I made a small test with JSON Web Tokens to understand it better. Haven’t used it before and I was interested to see how it works and what it offers. Link to the project in Github
Julien Schmidt’s router was the one I chose for the job. Also jwt-go library is essential.
func main() {
router := httprouter.New()
router.RedirectFixedPath = true
router.RedirectTrailingSlash = true
router.POST("/authenticate", authenticate)
router.GET("/protected", authorizeMiddleware(http.HandlerFunc(protectedEndpoint)))
log.Fatal(http.ListenAndServe(":8700", router))
}
We have two essential endpoints /authenticate
and /protected
. Authenticate endpoint is the one where you POST your credentials and as an answer, you get a token which is supposed to be used for the GET query to /protected
endpoint.
There is no web page for delivering the credentials, but the functionality can be tested with
curl -X POST -d '{"username":"test-username","password":"test-password"}' localhost:8700/authenticate
and you get an answer like:
{"token":"eyJhbGciOiJIUzM4NCI..."}
Authentication
POST request body (credentials) is transformed into a User struct and checked for equality to hard coded credentials (validateCredentials function).
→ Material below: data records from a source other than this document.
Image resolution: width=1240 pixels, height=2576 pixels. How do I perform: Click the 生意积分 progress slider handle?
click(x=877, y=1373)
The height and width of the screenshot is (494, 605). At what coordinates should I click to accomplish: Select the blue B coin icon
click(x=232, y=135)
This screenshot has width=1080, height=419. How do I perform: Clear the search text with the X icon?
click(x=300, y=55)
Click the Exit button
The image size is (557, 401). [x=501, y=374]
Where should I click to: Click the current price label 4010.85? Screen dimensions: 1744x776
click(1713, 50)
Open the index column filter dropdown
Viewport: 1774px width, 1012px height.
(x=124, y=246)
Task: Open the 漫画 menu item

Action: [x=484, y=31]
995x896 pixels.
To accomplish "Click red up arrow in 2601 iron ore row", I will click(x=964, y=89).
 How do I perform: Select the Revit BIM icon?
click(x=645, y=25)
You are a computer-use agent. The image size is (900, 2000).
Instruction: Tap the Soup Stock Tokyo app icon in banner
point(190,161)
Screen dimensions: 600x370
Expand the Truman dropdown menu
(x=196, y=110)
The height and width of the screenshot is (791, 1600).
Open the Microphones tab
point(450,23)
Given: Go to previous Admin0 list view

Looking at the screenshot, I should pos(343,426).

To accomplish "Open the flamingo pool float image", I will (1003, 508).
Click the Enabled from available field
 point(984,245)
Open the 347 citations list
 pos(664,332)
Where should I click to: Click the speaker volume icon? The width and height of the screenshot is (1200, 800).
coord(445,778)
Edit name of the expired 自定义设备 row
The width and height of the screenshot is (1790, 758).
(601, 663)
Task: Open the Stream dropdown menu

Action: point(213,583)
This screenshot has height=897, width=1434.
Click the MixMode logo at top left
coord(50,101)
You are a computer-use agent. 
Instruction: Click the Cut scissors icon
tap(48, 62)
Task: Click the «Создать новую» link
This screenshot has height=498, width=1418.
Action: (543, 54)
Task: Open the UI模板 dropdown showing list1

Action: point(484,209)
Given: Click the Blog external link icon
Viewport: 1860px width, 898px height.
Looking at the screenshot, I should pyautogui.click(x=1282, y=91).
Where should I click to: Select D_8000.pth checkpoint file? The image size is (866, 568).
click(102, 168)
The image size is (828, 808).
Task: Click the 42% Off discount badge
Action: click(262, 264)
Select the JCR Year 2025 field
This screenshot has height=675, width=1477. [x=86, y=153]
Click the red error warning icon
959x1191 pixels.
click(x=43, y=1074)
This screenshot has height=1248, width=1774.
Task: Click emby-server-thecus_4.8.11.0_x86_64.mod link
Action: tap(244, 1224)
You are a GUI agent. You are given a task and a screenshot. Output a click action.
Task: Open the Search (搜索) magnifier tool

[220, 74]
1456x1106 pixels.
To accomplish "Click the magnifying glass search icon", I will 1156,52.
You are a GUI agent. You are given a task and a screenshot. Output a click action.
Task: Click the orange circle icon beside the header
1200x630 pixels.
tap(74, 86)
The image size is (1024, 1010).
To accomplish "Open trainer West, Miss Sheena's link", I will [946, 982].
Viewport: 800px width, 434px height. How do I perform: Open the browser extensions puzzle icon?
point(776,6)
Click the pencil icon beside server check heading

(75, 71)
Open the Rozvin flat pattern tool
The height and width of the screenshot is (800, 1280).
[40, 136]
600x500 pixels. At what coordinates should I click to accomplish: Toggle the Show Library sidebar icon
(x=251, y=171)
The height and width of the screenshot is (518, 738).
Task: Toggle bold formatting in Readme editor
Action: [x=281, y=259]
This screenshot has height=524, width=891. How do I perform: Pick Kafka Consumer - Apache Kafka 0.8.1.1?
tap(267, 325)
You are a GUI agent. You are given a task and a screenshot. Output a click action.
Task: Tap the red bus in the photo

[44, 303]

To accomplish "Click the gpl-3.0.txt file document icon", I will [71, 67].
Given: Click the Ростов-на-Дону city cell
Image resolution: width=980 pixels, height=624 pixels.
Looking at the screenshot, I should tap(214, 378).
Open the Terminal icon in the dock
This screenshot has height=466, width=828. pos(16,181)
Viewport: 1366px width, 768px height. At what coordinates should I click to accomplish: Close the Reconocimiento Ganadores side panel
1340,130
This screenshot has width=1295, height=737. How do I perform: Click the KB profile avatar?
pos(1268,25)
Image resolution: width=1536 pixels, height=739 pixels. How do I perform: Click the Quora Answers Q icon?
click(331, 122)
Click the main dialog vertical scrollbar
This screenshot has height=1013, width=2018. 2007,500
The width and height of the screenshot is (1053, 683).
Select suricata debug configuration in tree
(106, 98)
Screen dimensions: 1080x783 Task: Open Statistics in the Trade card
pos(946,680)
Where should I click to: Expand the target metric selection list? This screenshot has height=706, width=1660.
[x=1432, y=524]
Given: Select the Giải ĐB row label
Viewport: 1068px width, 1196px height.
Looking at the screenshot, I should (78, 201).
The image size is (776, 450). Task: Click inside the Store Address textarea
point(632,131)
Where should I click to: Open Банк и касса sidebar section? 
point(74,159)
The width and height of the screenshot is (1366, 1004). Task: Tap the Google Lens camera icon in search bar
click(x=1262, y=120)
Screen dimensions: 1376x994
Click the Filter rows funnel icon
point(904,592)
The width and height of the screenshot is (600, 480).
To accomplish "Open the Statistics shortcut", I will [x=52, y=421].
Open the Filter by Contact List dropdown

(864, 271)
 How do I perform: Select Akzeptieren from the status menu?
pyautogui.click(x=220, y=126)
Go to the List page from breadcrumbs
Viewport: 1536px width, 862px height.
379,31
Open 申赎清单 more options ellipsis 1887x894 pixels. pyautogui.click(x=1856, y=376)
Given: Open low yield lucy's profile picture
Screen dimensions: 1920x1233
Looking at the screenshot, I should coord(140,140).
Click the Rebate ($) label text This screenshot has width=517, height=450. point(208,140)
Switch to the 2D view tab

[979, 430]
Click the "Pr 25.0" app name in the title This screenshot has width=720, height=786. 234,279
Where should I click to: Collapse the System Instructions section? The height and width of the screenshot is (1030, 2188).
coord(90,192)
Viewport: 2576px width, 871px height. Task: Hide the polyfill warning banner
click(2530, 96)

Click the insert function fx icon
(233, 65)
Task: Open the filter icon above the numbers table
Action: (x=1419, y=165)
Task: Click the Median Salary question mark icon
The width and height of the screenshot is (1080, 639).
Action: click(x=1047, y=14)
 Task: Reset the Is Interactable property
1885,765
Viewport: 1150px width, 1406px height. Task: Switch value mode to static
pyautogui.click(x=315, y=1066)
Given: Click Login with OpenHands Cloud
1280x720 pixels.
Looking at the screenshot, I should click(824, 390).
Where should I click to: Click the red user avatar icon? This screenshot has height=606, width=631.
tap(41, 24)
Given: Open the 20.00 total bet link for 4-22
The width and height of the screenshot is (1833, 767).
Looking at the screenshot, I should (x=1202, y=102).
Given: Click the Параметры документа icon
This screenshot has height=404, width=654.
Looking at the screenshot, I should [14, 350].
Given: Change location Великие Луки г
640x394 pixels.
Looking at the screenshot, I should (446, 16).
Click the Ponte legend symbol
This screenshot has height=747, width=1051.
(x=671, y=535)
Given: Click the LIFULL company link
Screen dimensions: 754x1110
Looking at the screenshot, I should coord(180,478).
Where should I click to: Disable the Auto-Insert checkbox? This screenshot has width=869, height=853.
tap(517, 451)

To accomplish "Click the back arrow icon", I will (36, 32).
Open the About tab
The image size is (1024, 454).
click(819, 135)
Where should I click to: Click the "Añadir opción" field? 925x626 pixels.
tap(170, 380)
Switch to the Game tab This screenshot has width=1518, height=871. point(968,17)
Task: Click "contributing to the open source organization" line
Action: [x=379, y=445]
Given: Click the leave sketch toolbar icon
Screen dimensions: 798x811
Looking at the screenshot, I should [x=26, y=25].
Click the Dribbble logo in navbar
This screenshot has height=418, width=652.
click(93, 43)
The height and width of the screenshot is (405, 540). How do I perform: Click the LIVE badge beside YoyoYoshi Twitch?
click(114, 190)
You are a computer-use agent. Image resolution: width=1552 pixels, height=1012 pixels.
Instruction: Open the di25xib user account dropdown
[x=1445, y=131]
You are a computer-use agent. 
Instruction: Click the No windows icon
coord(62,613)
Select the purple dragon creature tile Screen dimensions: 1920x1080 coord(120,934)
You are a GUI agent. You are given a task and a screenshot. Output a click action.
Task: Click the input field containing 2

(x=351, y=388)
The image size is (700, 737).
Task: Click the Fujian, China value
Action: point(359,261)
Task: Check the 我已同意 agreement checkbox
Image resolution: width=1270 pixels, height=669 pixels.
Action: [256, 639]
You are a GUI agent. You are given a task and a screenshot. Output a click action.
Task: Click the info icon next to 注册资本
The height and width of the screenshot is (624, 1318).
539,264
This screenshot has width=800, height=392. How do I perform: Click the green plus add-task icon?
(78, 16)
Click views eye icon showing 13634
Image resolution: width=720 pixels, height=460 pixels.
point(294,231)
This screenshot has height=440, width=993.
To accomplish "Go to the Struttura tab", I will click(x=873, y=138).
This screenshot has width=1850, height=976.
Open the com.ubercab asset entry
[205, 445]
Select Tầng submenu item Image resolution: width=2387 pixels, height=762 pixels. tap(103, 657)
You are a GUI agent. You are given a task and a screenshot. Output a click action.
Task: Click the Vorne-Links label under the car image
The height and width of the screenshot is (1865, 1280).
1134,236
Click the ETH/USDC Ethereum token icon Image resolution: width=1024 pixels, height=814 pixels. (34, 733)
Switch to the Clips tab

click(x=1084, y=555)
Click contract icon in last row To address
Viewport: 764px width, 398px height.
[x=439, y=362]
func authenticate(w http.ResponseWriter, req *http.Request, _ httprouter.Params) {
var user User
err := json.NewDecoder(req.Body).Decode(&user)
if err != nil {
json.NewEncoder(w).Encode(Exception{Message: err.Error()})
return
}
if validateCredentials(user) {
json.NewEncoder(w).Encode(JwtToken{Token: signedTokenString(user)})
return
}
json.NewEncoder(w).Encode(Exception{Message: "invalid credentials"})
}
func validateCredentials(user User) bool {
if user.Username == username && user.Password == password {
return true
}
return false
}
func signedTokenString(user User) string {
token := jwt.NewWithClaims(jwt.SigningMethodHS384, jwt.MapClaims{
"username": user.Username,
"password": user.Password,
})
tokenString, err := token.SignedString([]byte(secretKey))
if err != nil {
log.Println(err)
}
return tokenString
}
If the credentials are a match to the hard coded one’s, the user object or struct is signed with HMAC-SHA-384 and a secret key (hard coded constant in this case).
Authorization
Authorization is done with a middleware so that it can be used easily with many different endpoints.
Now, with the token got from the /authenticate
endpoint, we can make a request to /protected
endpoint with a Authorization
header.
curl -H 'Authorization:Bearer eyJhbGciOiJIUzM4NCI...' "localhost:8700/protected"
func authorizeMiddleware(next http.HandlerFunc) httprouter.Handle {
return httprouter.Handle(func(w http.ResponseWriter, req *http.Request, ps httprouter.Params) {
authorizationHeader := req.Header.Get("Authorization")
if authorizationHeader != "" {
bearerToken := strings.Split(authorizationHeader, " ")
if len(bearerToken) == 2 {
token, err := parseBearerToken(bearerToken[1])
if err != nil {
json.NewEncoder(w).Encode(Exception{Message: err.Error()})
return
}
if token.Valid {
context.Set(req, "decoded", token.Claims)
next(w, req)
return
}
If token is valid, we set the decoded content into request and continue to the function which returns the content for the actual endpoint requested.
json.NewEncoder(w).Encode(Exception{Message: "Invalid Authorization token"})
return
}
}
json.NewEncoder(w).Encode(Exception{Message: "An Authorization header is required"})
})
}
parseBearerToken
function checks that the signing method is what we signed the content with.
func parseBearerToken(bearerToken string) (*jwt.Token, error) {
return jwt.Parse(bearerToken, func(token *jwt.Token) (interface{}, error) {
if _, ok := token.Method.(*jwt.SigningMethodHMAC); !ok {
return nil, fmt.Errorf("There was an error")
}
return []byte(secretKey), nil
})
}
The protected content is the username and password in JSON in this case. The JSON Web Token got from the request.
func protectedEndpoint(w http.ResponseWriter, req *http.Request) {
decoded := context.Get(req, "decoded")
var user User
mapstructure.Decode(decoded.(jwt.MapClaims), &user)
json.NewEncoder(w).Encode(user)
}
The answer from /protected
endpoint:
{"username":"test-username","password":"test-password"}
Next steps
This is only a simple example. Using JSON Web Tokens safely means taking into consideration different kind of attacks (XSS for example). The requests should be secured with a SSL sertificate (like always anyway). If I have time, I might make a React page to explore this a bit.